Report every line of the records below that contains the string "width", copying each line in full.

____ AVAILABLE RECORDS

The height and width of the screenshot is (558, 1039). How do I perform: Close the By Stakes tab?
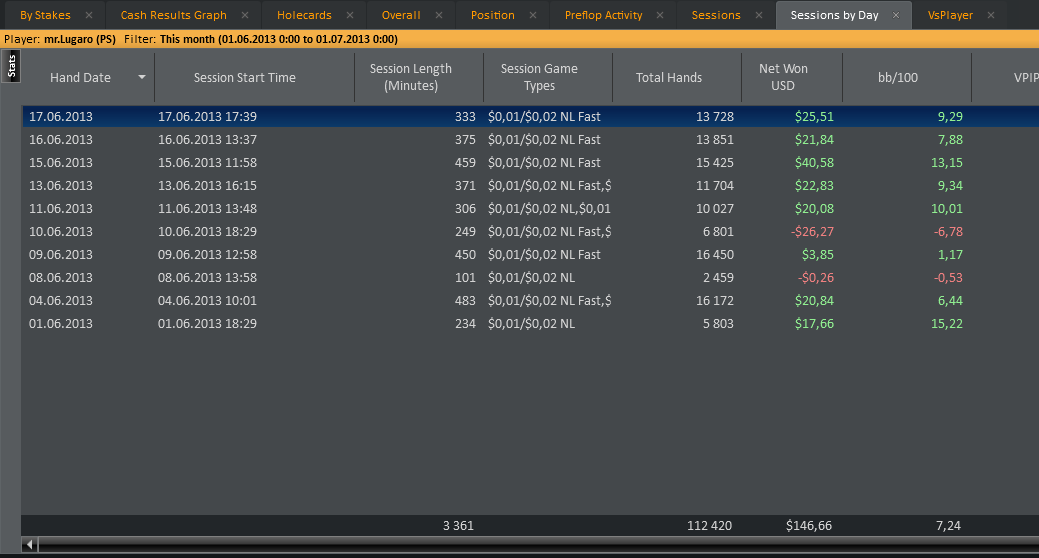click(x=89, y=16)
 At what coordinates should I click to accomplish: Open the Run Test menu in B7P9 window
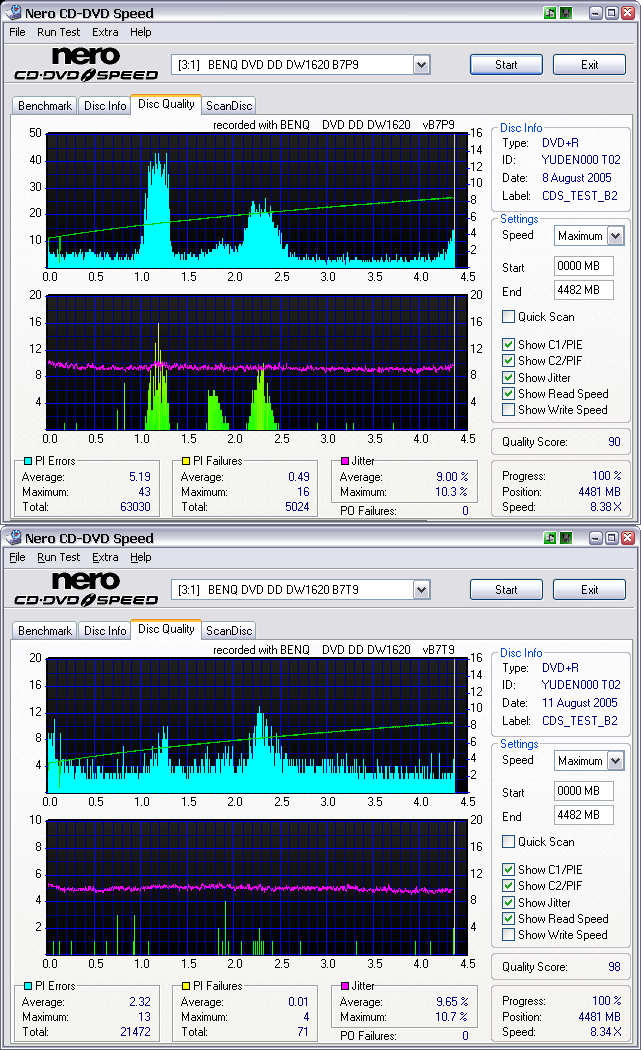coord(58,32)
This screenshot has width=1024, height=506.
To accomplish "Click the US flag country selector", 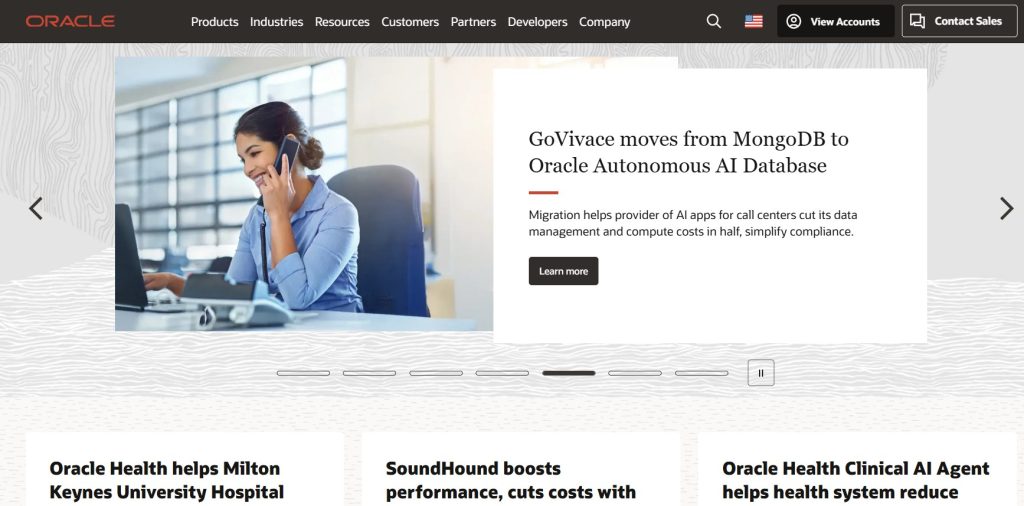I will 753,21.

________

EXPECTED ANSWER ::
The height and width of the screenshot is (558, 1039). How do I perform: Close the By Stakes tab?
This screenshot has width=1024, height=506.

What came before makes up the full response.